Rehan Aziz, MD. Associate program director, Geriatric Psychiatry Fellowship Program, Jersey Shore University Medical Center; associate professor of psychiatry and behavioral science, Hackensack Meridian School of Medicine, Edison, NJ. Dr. Aziz, author of this educational activity, has no relevant financial relationship(s) with ineligible companies to disclose.

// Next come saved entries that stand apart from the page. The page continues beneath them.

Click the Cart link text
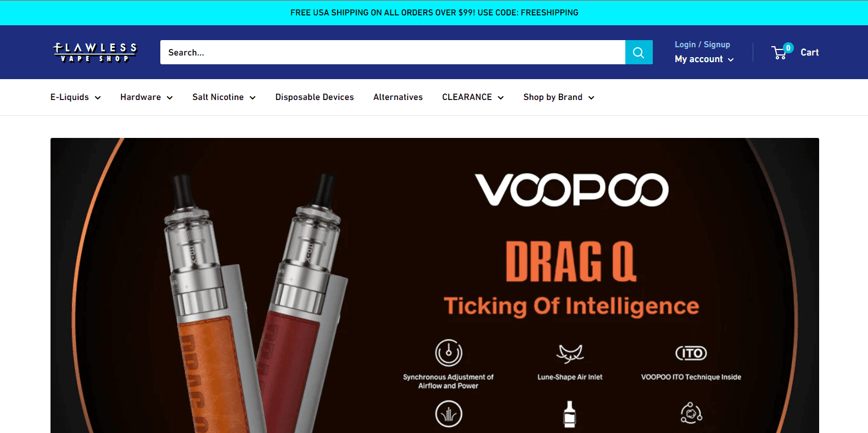Viewport: 868px width, 433px height. tap(809, 52)
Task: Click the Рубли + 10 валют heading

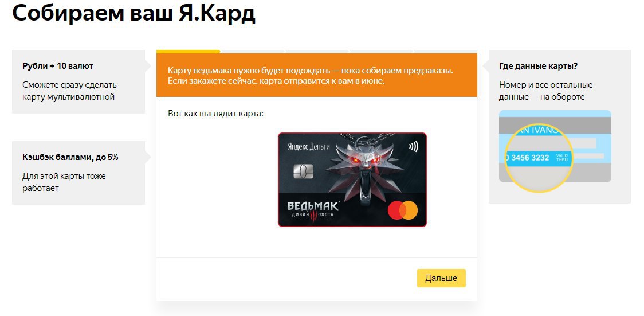Action: point(58,66)
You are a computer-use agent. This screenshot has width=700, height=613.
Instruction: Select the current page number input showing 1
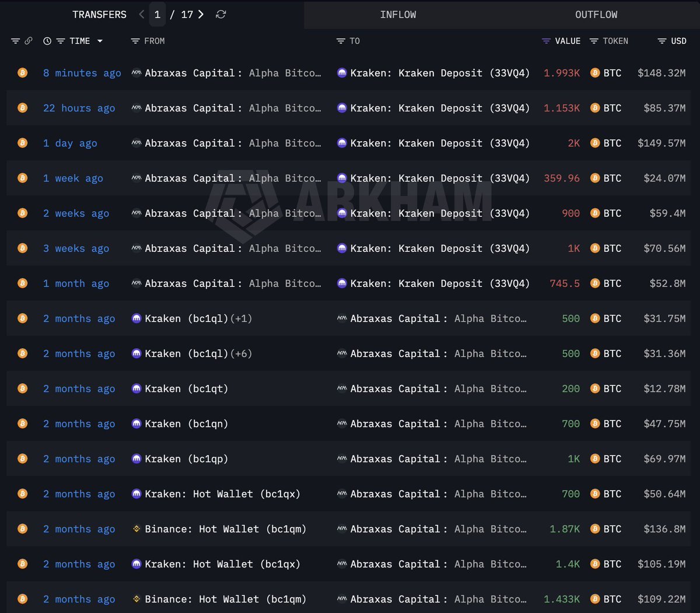click(157, 15)
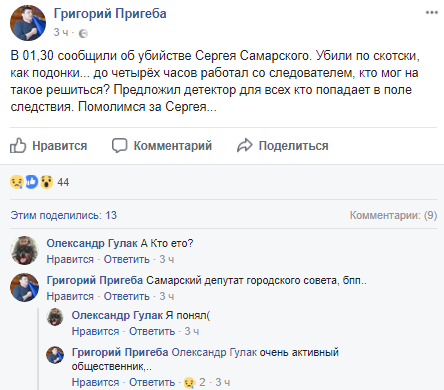Click the globe public privacy icon
Viewport: 444px width, 390px height.
83,33
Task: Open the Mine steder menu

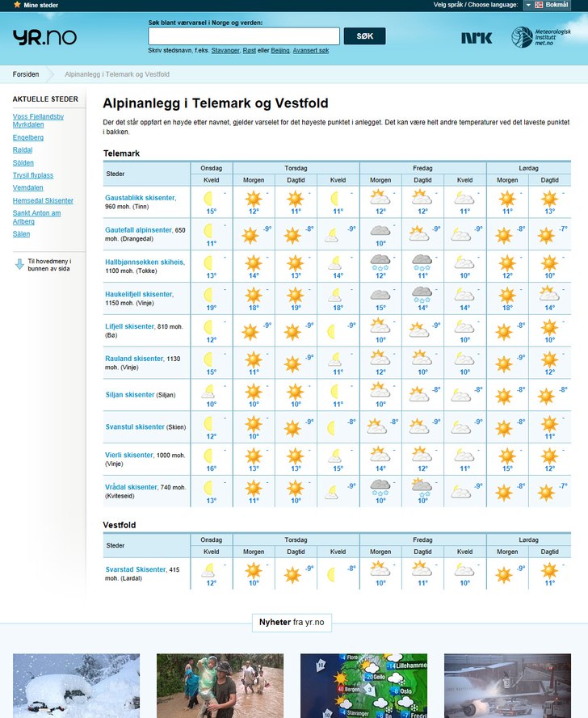Action: [x=40, y=5]
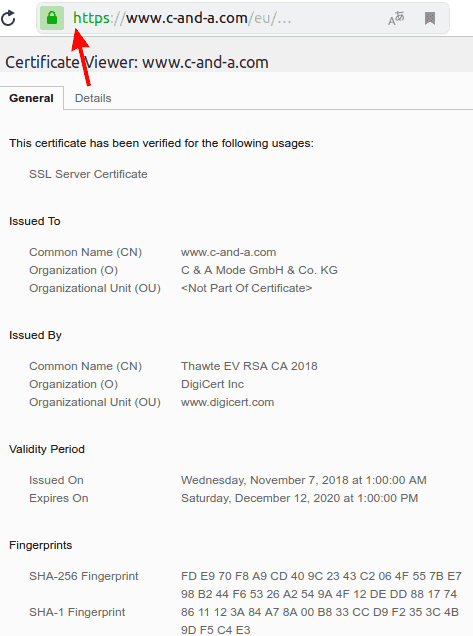Click the DigiCert Inc organization value
The image size is (473, 636).
(x=212, y=384)
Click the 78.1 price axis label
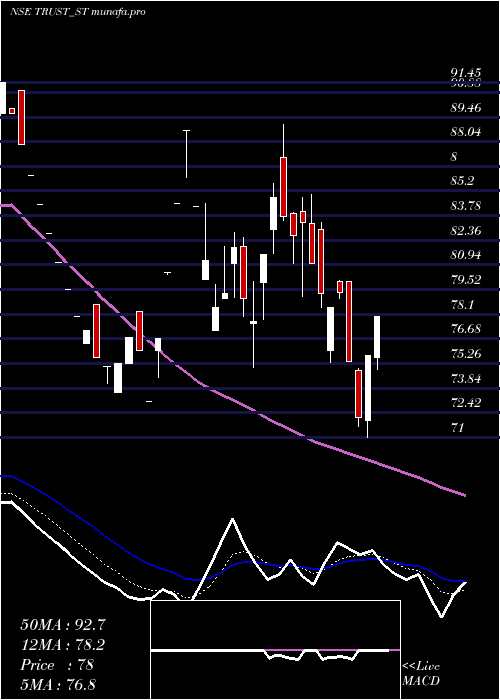The height and width of the screenshot is (700, 500). [x=462, y=304]
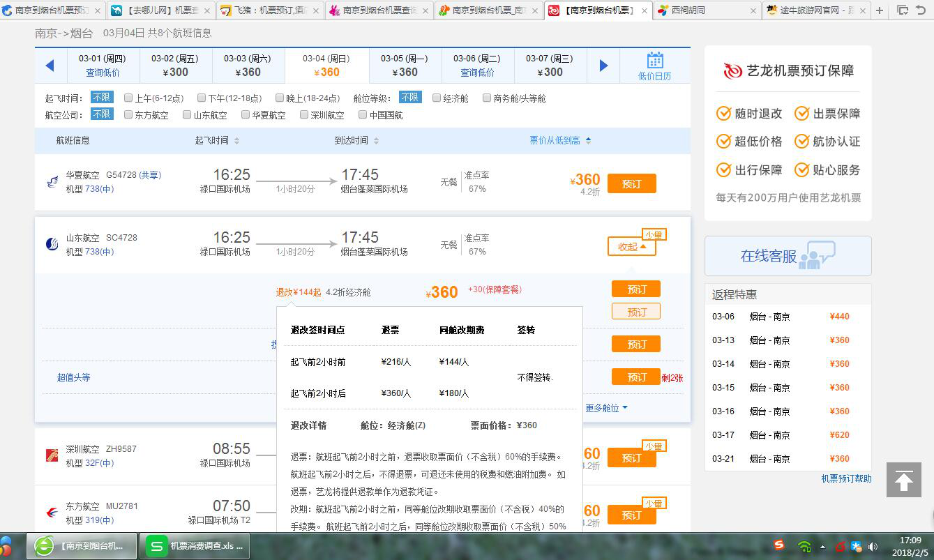934x560 pixels.
Task: Click the 华夏航空 airline logo
Action: pos(52,180)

Delirium is one of the most perplexing psychiatric findings in older adults. It is defined as a disturbance of attention and a change in cognition. Delirium can be a cause of altered mental status (AMS), which is a general term defined as a change in mental functioning affecting cognition, consciousness (from slight confusion to coma), or both. Delirium affects both cognition and consciousness, whereas dementia affects cognition but preserves consciousness. This article will shed some light on assessing and working up delirium in older adults.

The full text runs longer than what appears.